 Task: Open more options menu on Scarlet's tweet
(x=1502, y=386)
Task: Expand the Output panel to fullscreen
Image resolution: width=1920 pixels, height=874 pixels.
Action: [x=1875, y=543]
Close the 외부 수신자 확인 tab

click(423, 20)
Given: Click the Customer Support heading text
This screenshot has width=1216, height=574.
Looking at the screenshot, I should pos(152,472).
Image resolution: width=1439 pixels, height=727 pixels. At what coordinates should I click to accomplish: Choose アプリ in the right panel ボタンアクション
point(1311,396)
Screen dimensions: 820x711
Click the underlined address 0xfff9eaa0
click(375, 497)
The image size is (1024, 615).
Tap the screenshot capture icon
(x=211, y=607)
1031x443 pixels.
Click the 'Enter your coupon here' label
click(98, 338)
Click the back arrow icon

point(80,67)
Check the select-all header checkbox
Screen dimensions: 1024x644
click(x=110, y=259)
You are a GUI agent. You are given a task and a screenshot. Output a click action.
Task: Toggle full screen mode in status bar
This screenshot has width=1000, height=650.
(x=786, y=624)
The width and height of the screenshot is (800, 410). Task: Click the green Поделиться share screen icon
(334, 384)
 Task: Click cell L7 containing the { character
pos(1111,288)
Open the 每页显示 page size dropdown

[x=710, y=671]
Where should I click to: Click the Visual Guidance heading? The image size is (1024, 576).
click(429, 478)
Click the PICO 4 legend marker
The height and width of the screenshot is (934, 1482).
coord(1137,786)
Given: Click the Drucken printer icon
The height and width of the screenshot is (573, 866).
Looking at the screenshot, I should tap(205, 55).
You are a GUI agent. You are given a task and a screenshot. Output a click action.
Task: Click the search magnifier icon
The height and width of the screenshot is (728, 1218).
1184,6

__Assigned task__
The entire listing is to be reproduced without alteration.

__Solution for this exercise__
 Task: Open more options menu on Scarlet's tweet
(x=1502, y=386)
Task: Expand the Output panel to fullscreen
Image resolution: width=1920 pixels, height=874 pixels.
Action: [x=1875, y=543]
Close the 외부 수신자 확인 tab

click(423, 20)
Given: Click the Customer Support heading text
This screenshot has width=1216, height=574.
Looking at the screenshot, I should pos(152,472).
Image resolution: width=1439 pixels, height=727 pixels. At what coordinates should I click to accomplish: Choose アプリ in the right panel ボタンアクション
point(1311,396)
Screen dimensions: 820x711
Click the underlined address 0xfff9eaa0
click(375, 497)
The image size is (1024, 615).
Tap the screenshot capture icon
(x=211, y=607)
1031x443 pixels.
Click the 'Enter your coupon here' label
click(98, 338)
Click the back arrow icon

point(80,67)
Check the select-all header checkbox
Screen dimensions: 1024x644
click(x=110, y=259)
You are a GUI agent. You are given a task and a screenshot. Output a click action.
Task: Toggle full screen mode in status bar
This screenshot has width=1000, height=650.
(x=786, y=624)
The width and height of the screenshot is (800, 410). Task: Click the green Поделиться share screen icon
(334, 384)
 Task: Click cell L7 containing the { character
pos(1111,288)
Open the 每页显示 page size dropdown

[x=710, y=671]
Where should I click to: Click the Visual Guidance heading? The image size is (1024, 576).
click(429, 478)
Click the PICO 4 legend marker
The height and width of the screenshot is (934, 1482).
coord(1137,786)
Given: Click the Drucken printer icon
The height and width of the screenshot is (573, 866).
Looking at the screenshot, I should tap(205, 55).
You are a GUI agent. You are given a task and a screenshot. Output a click action.
Task: Click the search magnifier icon
The height and width of the screenshot is (728, 1218).
1184,6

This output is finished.